> [How to complete this task]:
The task for the listing below is to write out exactly the lines starting at the one containing "Expand arrow next to pdfsimpli.com URL" and ending at the one containing "Click the highlighted ashankar1 text", both included. Pictures are to be omitted.

> [Provided material]:

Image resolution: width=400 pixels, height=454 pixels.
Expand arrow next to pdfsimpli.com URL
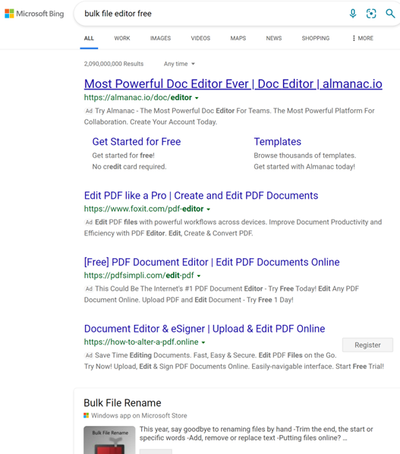[199, 276]
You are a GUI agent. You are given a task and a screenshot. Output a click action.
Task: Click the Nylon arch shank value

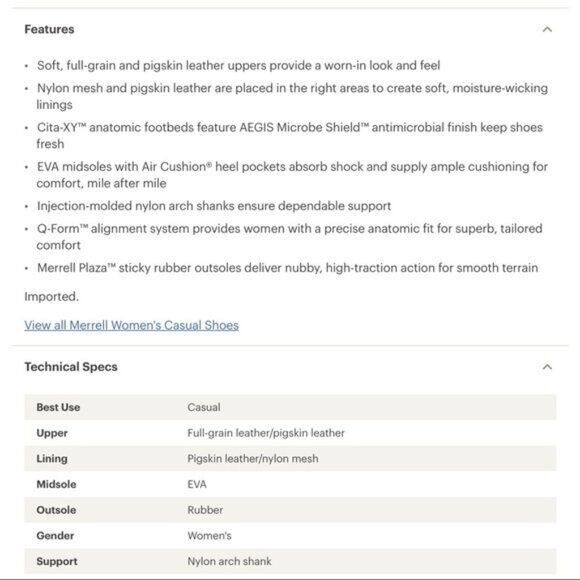(229, 562)
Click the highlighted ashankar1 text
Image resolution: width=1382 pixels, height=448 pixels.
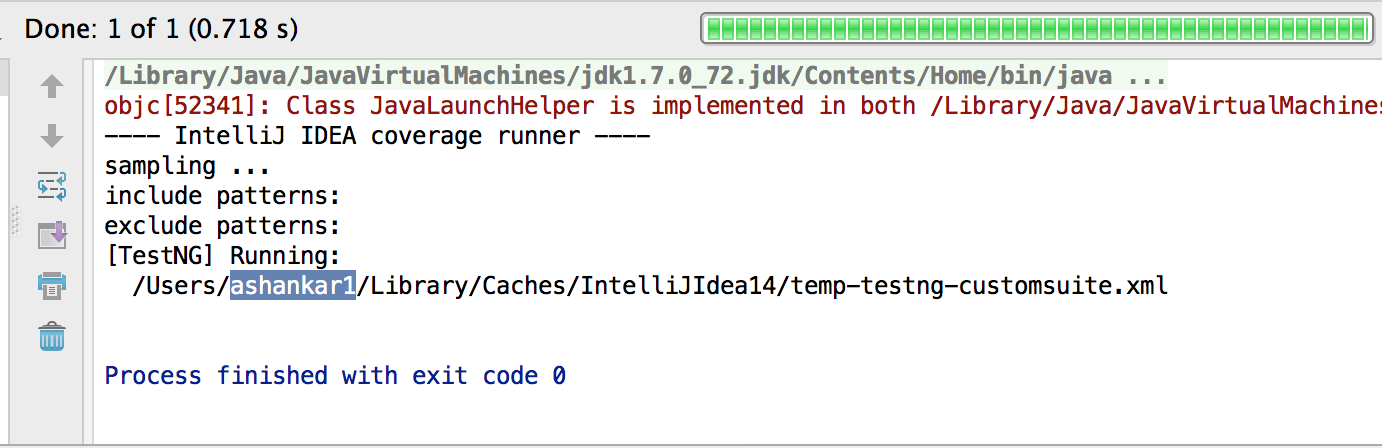(x=293, y=286)
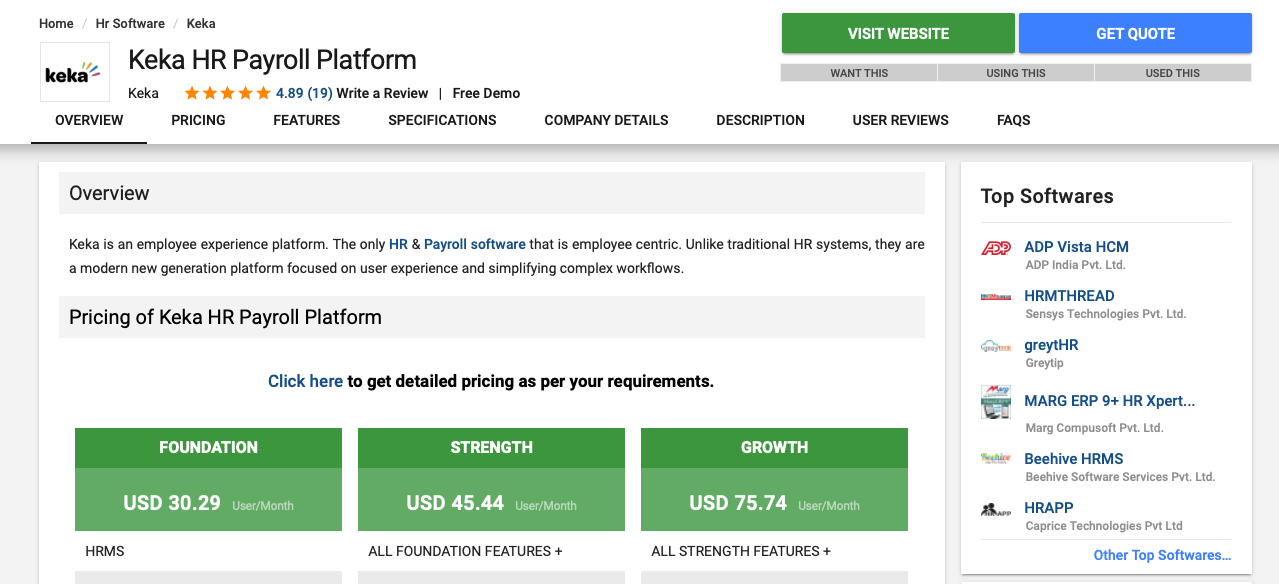Toggle the USING THIS option
1279x584 pixels.
click(x=1015, y=73)
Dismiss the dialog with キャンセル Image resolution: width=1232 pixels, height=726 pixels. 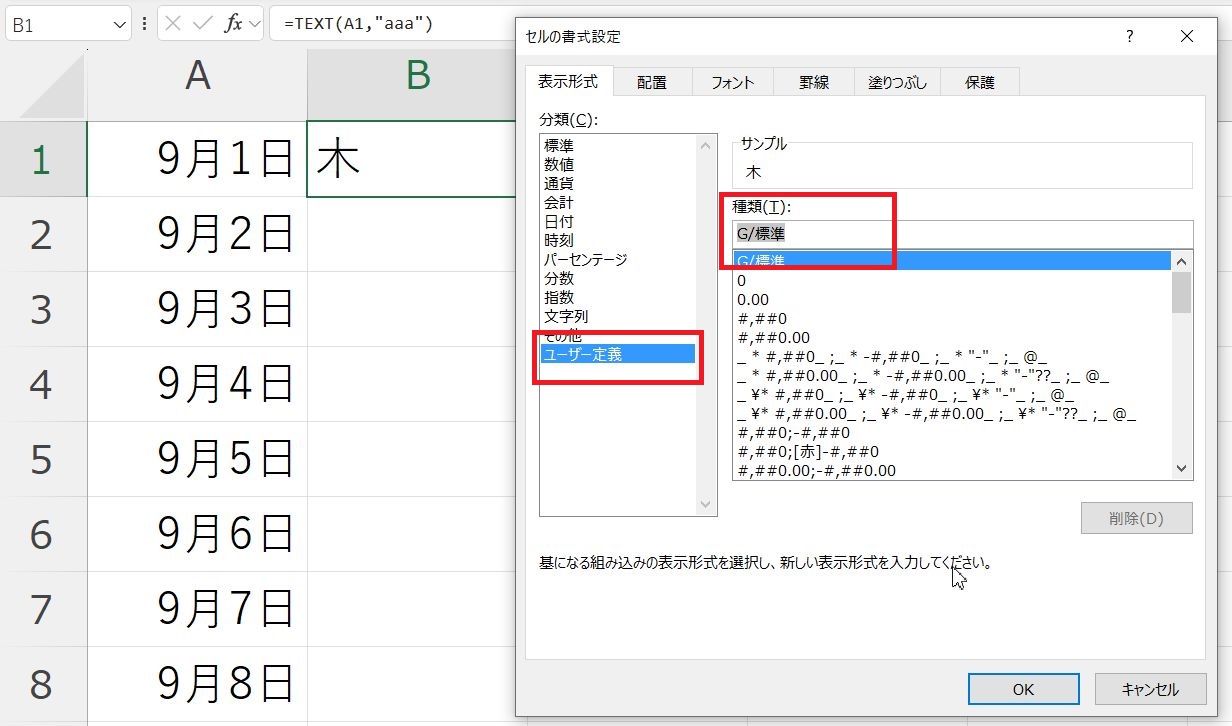click(x=1148, y=689)
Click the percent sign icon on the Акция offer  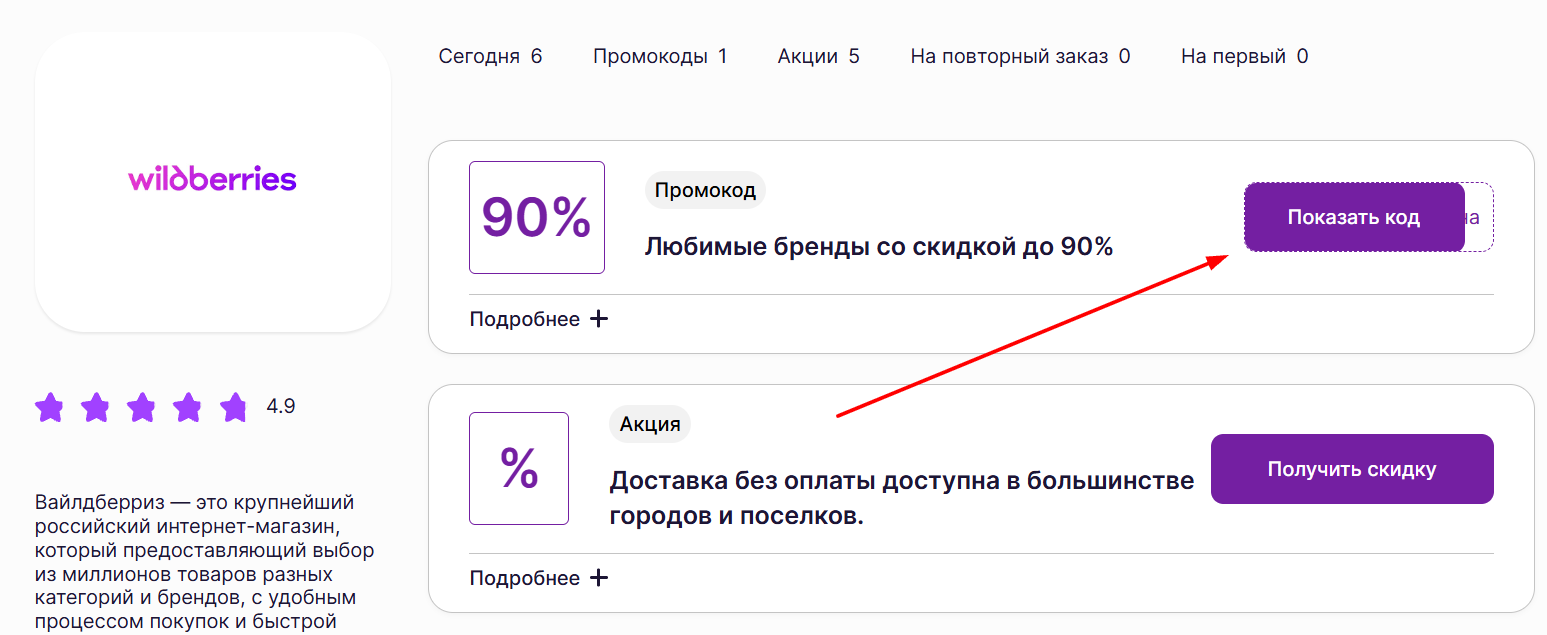519,468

> [Task answer]:
Expand arrow next to pdfsimpli.com URL
[199, 276]
You are a GUI agent. You are given a task and a screenshot. Output a click action.
Task: Click the Nylon arch shank value

(229, 562)
Click the highlighted ashankar1 text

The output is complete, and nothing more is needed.